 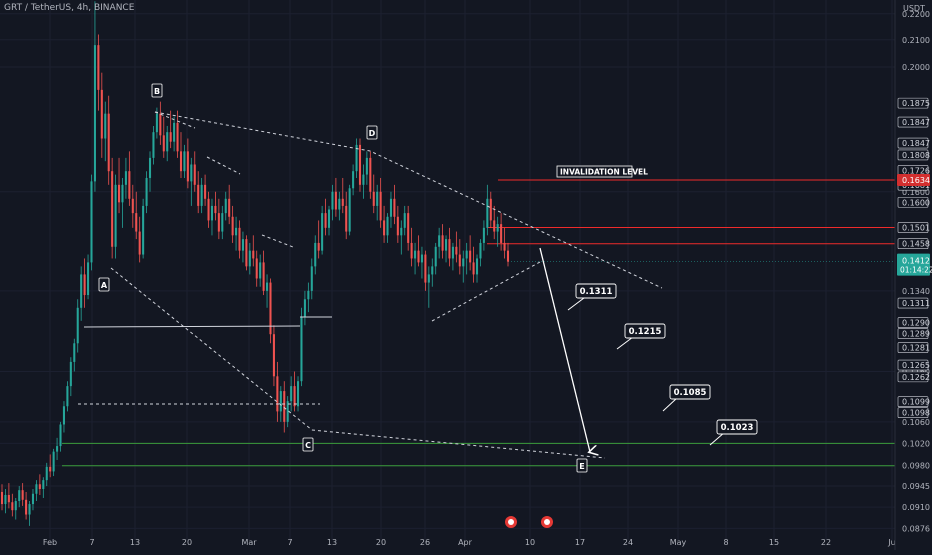 What do you see at coordinates (916, 508) in the screenshot?
I see `y-tick-label: 0.0910` at bounding box center [916, 508].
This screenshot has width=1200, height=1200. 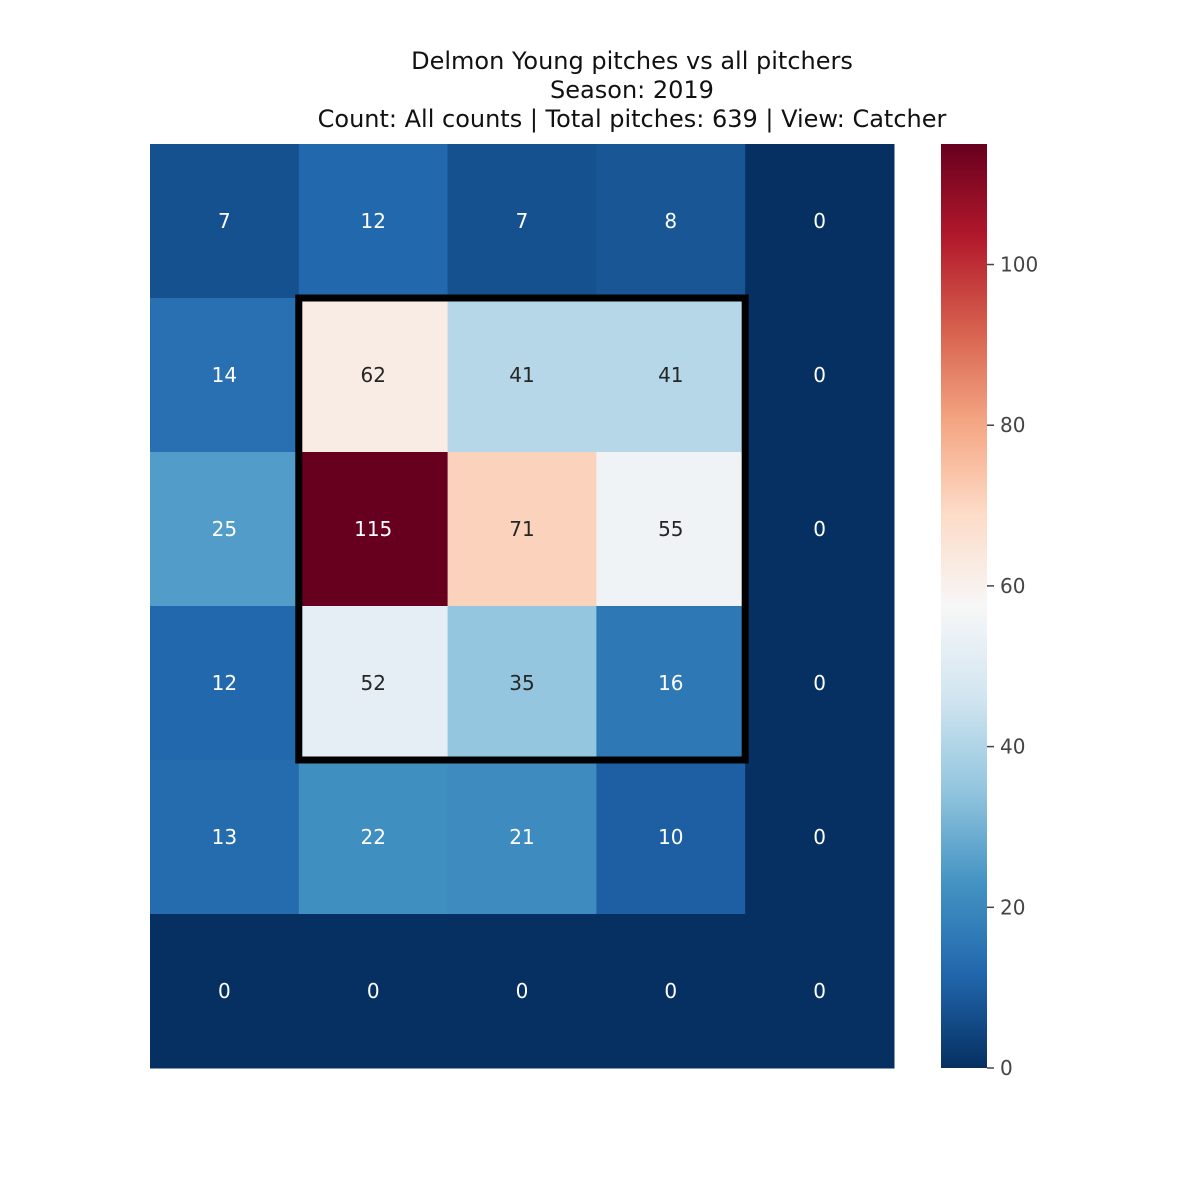 I want to click on cell-value-label-r3-c1: 52, so click(x=372, y=683).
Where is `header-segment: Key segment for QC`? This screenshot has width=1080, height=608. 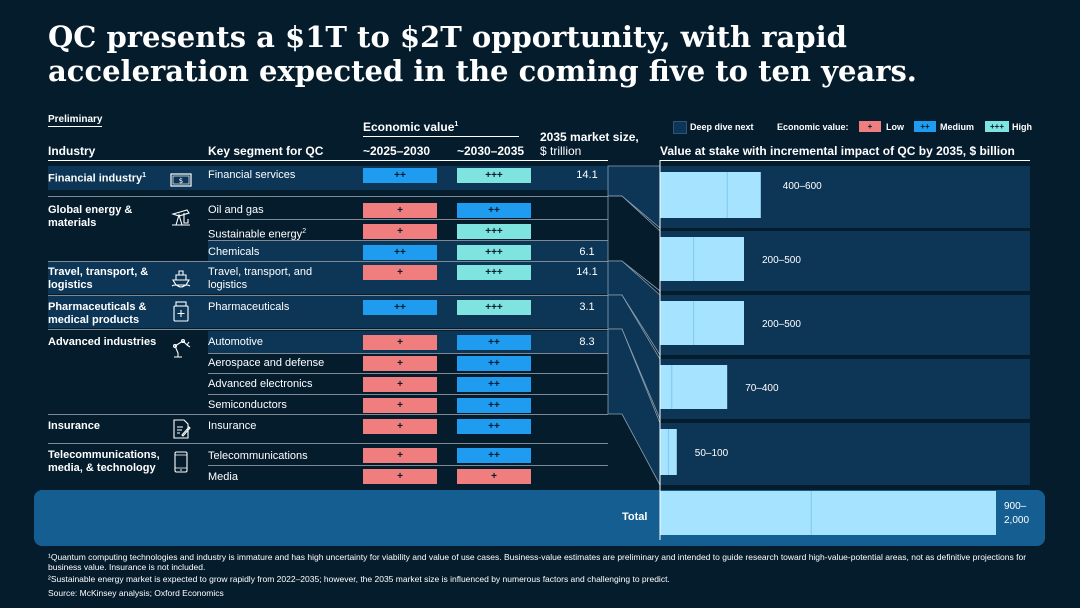
header-segment: Key segment for QC is located at coordinates (266, 151).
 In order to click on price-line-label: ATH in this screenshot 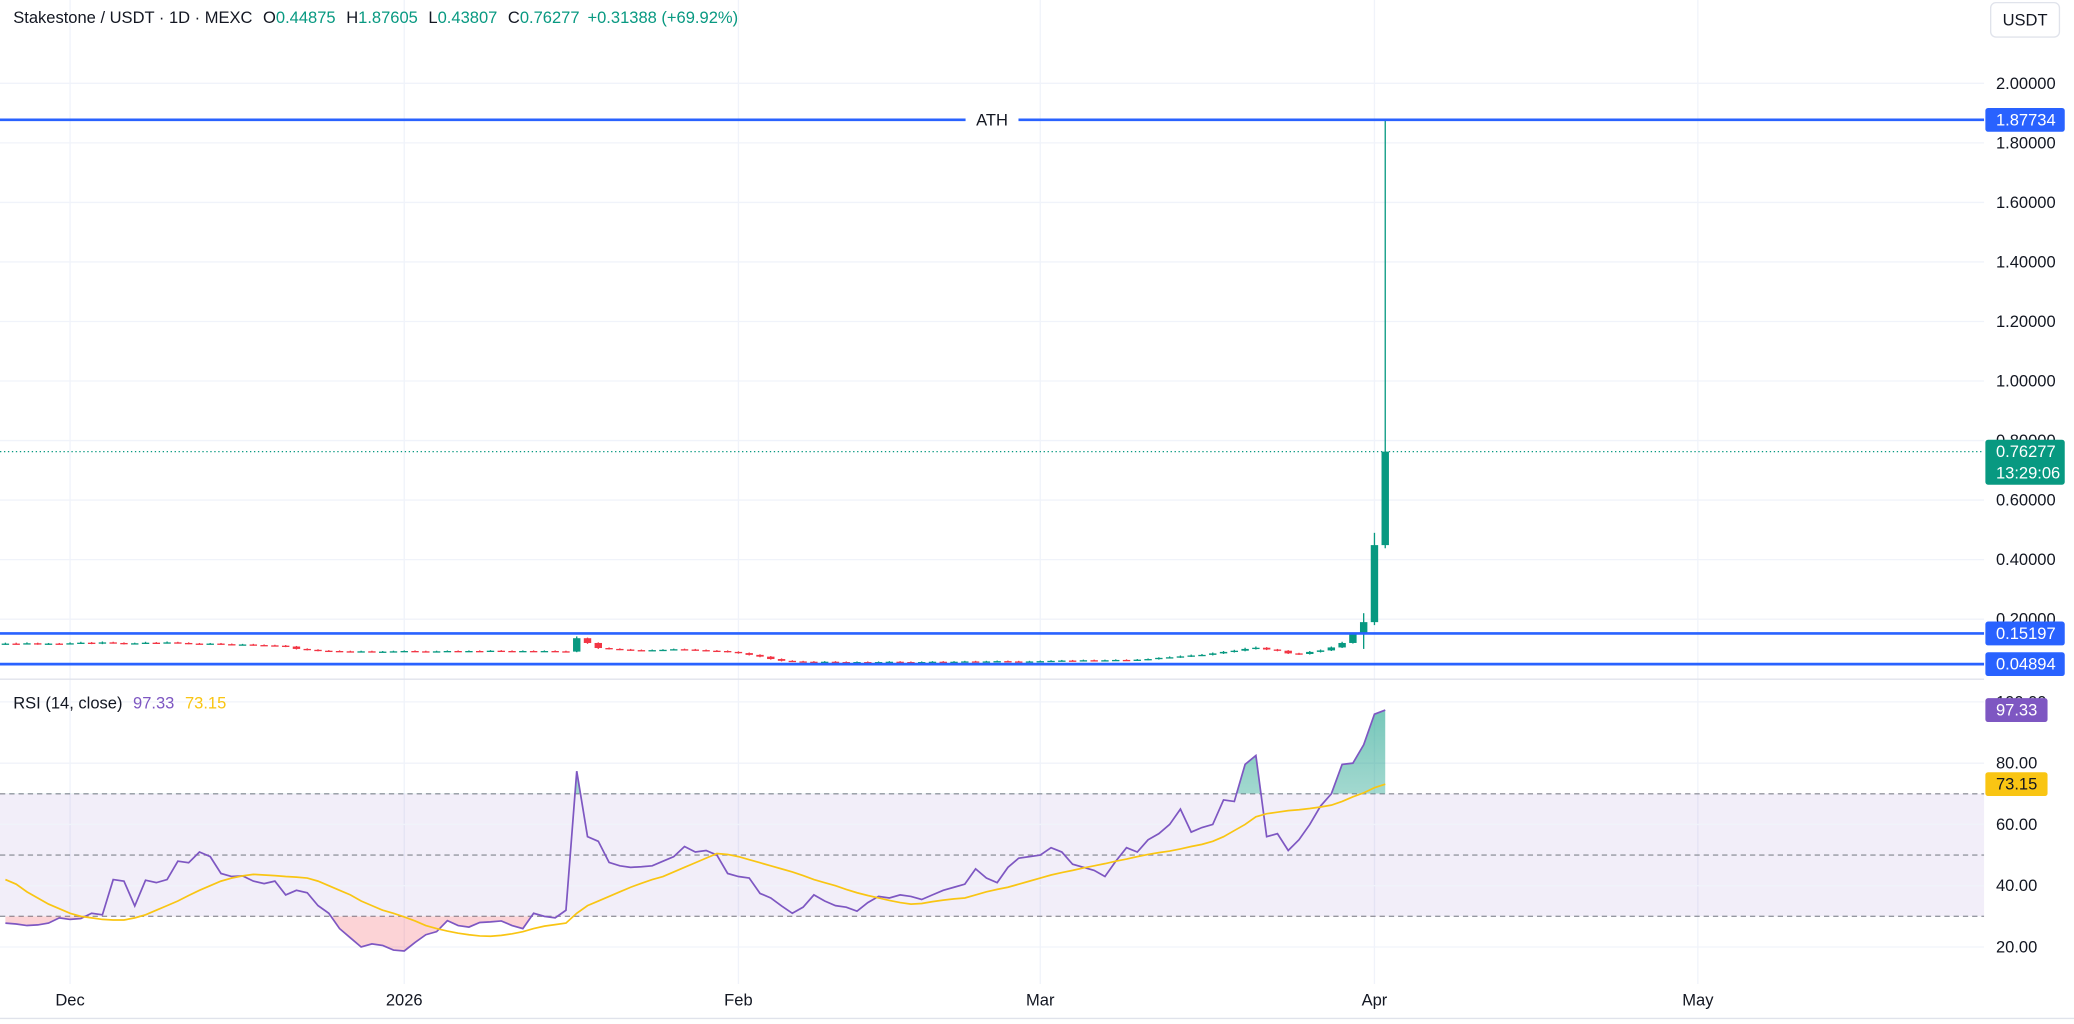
------------------------------------------------
● **Brief**
Write out the entries word for word, from the line containing "has width=1080, height=608." through the end of the entries, leaving out the pictures.

● **Result**
Where is `header-segment: Key segment for QC`? This screenshot has width=1080, height=608. 
header-segment: Key segment for QC is located at coordinates (266, 151).
 In order to click on price-line-label: ATH in this screenshot 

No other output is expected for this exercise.